I would like to pin this post for us to all refer back to the next time there’s a debate about whether working moms or stay at home moms are working harder. Somehow when the topic is “who has to cram more in one 24 hour day,” the SAHM claim to have just as much to do as the WOHM.
Anonymous
Many of us think you don’t just get to take time off work (like months) to rest and recover, unless you’re seriously physically ill. Like, it’s not allowed. That sounds lazy and self-indulgent to me. And yes, I know what I’m saying is judgmental. I would never say this out loud. Out loud I would say, “good for you!” But there you have it.
Anonymous
Anonymous wrote:Many of us think you don’t just get to take time off work (like months) to rest and recover, unless you’re seriously physically ill. Like, it’s not allowed. That sounds lazy and self-indulgent to me. And yes, I know what I’m saying is judgmental. I would never say this out loud. Out loud I would say, “good for you!” But there you have it.


I’m this PP. And there’s a gender issue too because how often does a man get to take 6 months or a year or 4 years off work, unpaid, just because his last job was a real grind or whatever and he needs a break? It irks me that many women apparently consider their careers optional in a way that men do not.

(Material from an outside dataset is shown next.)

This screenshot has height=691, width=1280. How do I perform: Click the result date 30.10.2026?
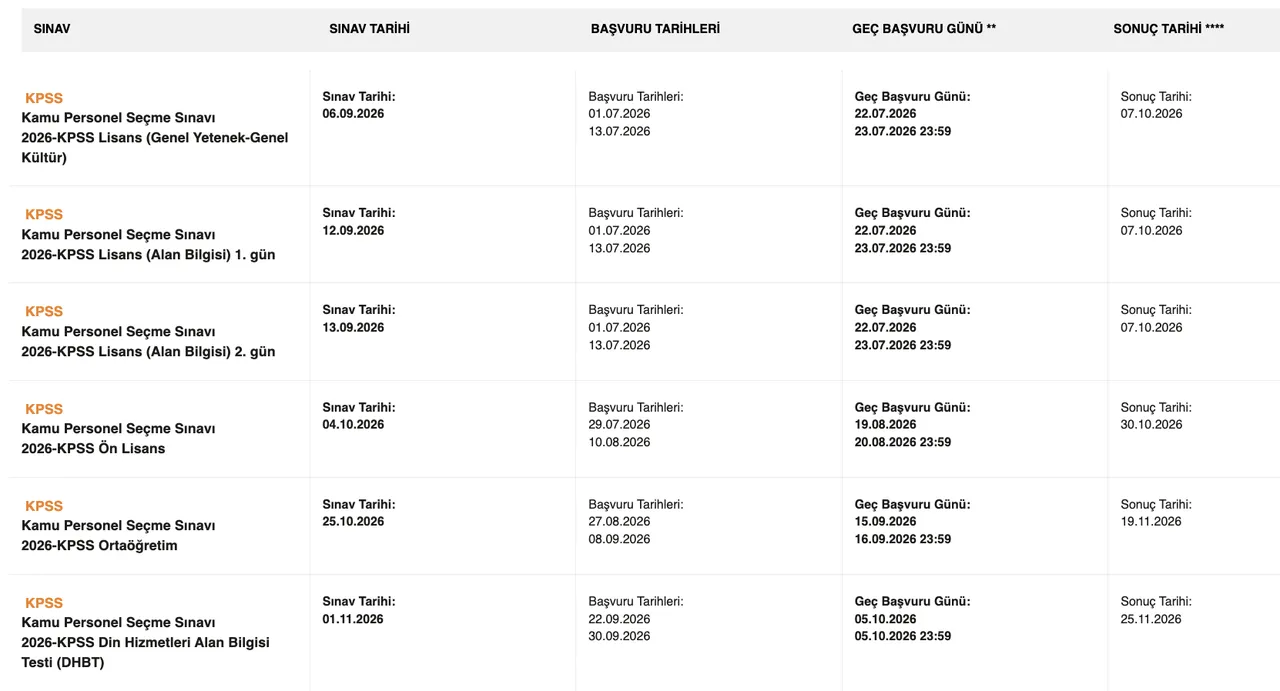(x=1151, y=425)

I’m not telling you to do something different, OP. Im just saying that you’re making a choice that some people will judge but most will have the tact not to say out loud. I make choices other people judge quite regularly. But we need to own it and deal with the uncomfortable feelings that brings up for us, I think, rather than acting like it’s such a mystery that anyone would judge.
Anonymous
Alot of people really struggle with executive functioning. I have seen women and men take 10 minutes at the self checkout for scanning 5 items so it doesn’t surprise me some people are wondering when grocery shopping is done.
Anonymous
Anonymous wrote:My DH makes enough money for me not to work right now. I quit a job that I hated last year and haven't looked for a new one. My kids are in school all day now. I'm enjoying for the first time in 20 years a chance to just decompress.

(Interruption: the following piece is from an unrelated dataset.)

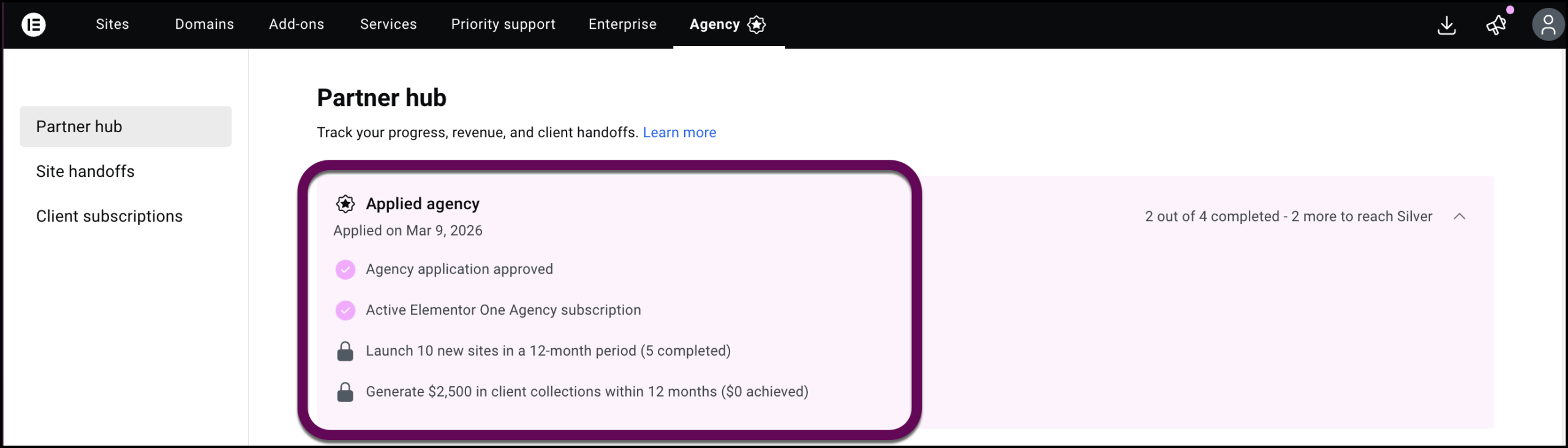Navigate to the Enterprise tab

click(x=622, y=24)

Over the weekend, my ILs came over to babysit. My MIL, half-jokingly, asked me when I was going to stop "sitting around like a sadsack." I don't know if she thinks I'm depressed and that's why I don't work or what, but it was really offensive and caught me off guard in the moment. As background - she is a retired lawyer and so is her husband. She worked all the time and values that in a person so I imagine my choosing not to work is foreign and lazy for her to comprehend.
I sat with it for a few days and then emailed her to say that I was hurt by her remarks and that I'm enjoying some much-needed time off.
She hasn't responded yet but I'm still fuming. My DH said he understood my feelings but that working and ambition is very important to his mother, she worked hard to get where she was and that's where she was coming from.
My MIL is not on this forum I don't think (she's way too busy for that) so here I am venting about it...


If you aren't working why would you need a babysitter?